Именно поэтому собрался со всем вежеством, на какое способен был хмельной разум, разойтись с опасными встречными. Но…
— Однако… Ты похоже уже пьян монах? А? — молодой человек вдруг послал коня вперед, на монаха, и тут же удержал прянувшее животное, жестко натянув поводья. Бедная скотина дернула головой от боли — удила впились в края губ. И это бессмысленное издевательство над ни в чем не повинным четвероногим вдруг разозлило у-сэна. «Ах ты ж!»
Он едва удержал гнев, но что-то отразилось на лице и не ускользнуло от разбойника. И тот продолжил с издевкой:
— Не вижу ничего зазорного в пьяном монахе, — с изрядной ловкостью парень наклонился в седле, — как и в задирающем юбки. Вот только пользоваться моим имуществом, не известив меня о том, не хорошо. Воровством пованивает.
Один из пеших разбойников засмеялся грубо.
«Нет в дороге хуже вора», — так повелось меж теми, кто способен взять чужое силой или постоять за себя. У других мнение не спрашивают, но и они к воровству не благосклонны. Вор гоним всеми. И потому, обвинение это не спускают без потери лица. «Драки хочет», — понял И-Жень и потянулся к оружию, прикидывая как ловчее уклониться от копыт коня, да рубануть наглеца, но тут…
— Не надо, господин Цзянь-фэнь! Пощадите святого человека! Прошу вас! — возопил Ли, все так же склонившийся едва не до земли. — Этот человек отработал плату вином! Он не даром его пил, господин! Он помогал его нести!..
Молодой разбойник обернулся. Растерянность отразилась на его лице. «Да он просто не ожидал от Ли такого», — понял хэшан, одновременно сжимая древко чень-дао рукой.
— Заткните его, — опомнился названный Цзянь-фэном — Ветром меча.
— Прошу вас, господа!.. Не надо! Этот добрый монах просто помог мне пронести бочки. У него даже денег нет! У меня пятеро детей! Пощадите! Мать старая!..
Как переплелись в его представлениях старая мать и монах, Иттэй задумываться не стал. Зато то, что семейство окажется под ударом в случае гибели разбойников, понял сразу. А еще подтянул ноги под себя.
Один из разбойников пнул Ли в голову.
— Заткнись, ублюдок!..
— Не сметь! — почему-то рявкнул парень с седла. И только тогда обернулся к монаху, уже вскочившему на ноги.

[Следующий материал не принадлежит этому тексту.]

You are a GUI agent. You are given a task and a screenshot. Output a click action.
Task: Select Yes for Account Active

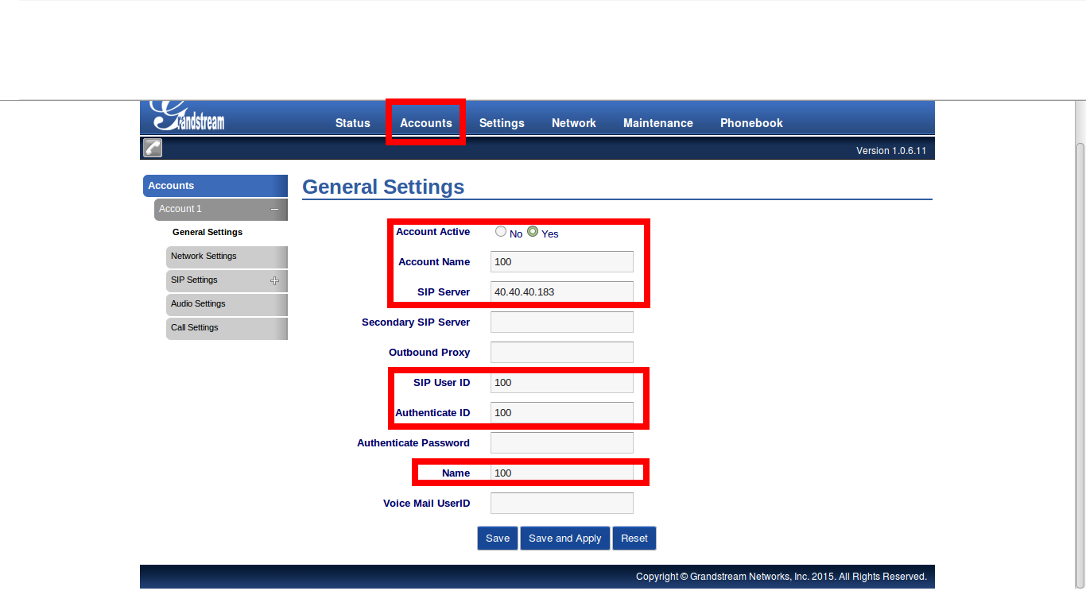[x=533, y=232]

— Наконец то! Повеселимся, — он легко спрыгнул на землю, одновременно шлепком отгоняя коня. Меч сверкнул покинув ножны.
Сражение почти никогда не бывает красивым. Просто потому, что первый пропущенный удар означает поражение, а как сказал один из Хунаньских учителей цюань-фа: «Если не пробил защиту противника за выдох, тренируйся с манекенами». Обычно, если искусство бойцов сильно разнится, то дело заканчивается еще быстрее. Только на сцене театра битва выглядит ярко и продолжается долго. На то и сцена.
Этот случай, как ни странно, оказался исключением. Несмотря на то, что толстый монах был изрядно пьян, а его молодой противник искусен во владении мечем, вполне оправдывая свое прозвище.
И-Жень, ожидавший удара, уклонился. Просто выгнулся назад, используя инерцию поворота для разгона чень-дао. В идеале оружие должно было развернуться вокруг точки, в которой стоял монах и угодить спинкой лезвия по ногам бандита. Хэшан же должен был сохранить равновесие и разгон для нового маневра… Первое получилось. Почти. Потому что И-Жень начал падать.
Молодой разбойник, подпрыгнувший, чтобы избегнуть удара, на миг потерял равновесие и не смог атаковать. А монах — когда древко оружия уперлось в землю, он не сопротивляясь падению просто заскользил вдоль рукояти вниз и, коснувшись земли, крутанулся в сторону. Уже поднимаясь, толкнул оружие вверх, запуская его в новое вращение.
Все это было сделано рефлекторно (справедливости ради, надо сказать, что слова такого И-Жень не знал). Ум же монаха был занят легким изумлением и хохотком (совсем не проявленным вовне). Единственная фраза, которую успел сформулировать хэшан, была: «Вот так-так… забавно…».
Цзянь-фэн оказался хорошим противником. Во всяком случае, он не боялся чень-дао, прекрасно знал его возможности, был гибок и быстр — придя в себя после едва не пропущенного удара, он одним прыжком он сократил расстояние разделявшее противников и ударил по древку алебарды. Ударил умело, не рискуя сломать цзянь, только отклоняя набирающее разгон оружие, навязывая иную траекторию.
Двое других бандитов, при виде такого, отошли в сторону и замерли, наблюдая схватку. Ли остался лежать, заливаясь кровью из головы.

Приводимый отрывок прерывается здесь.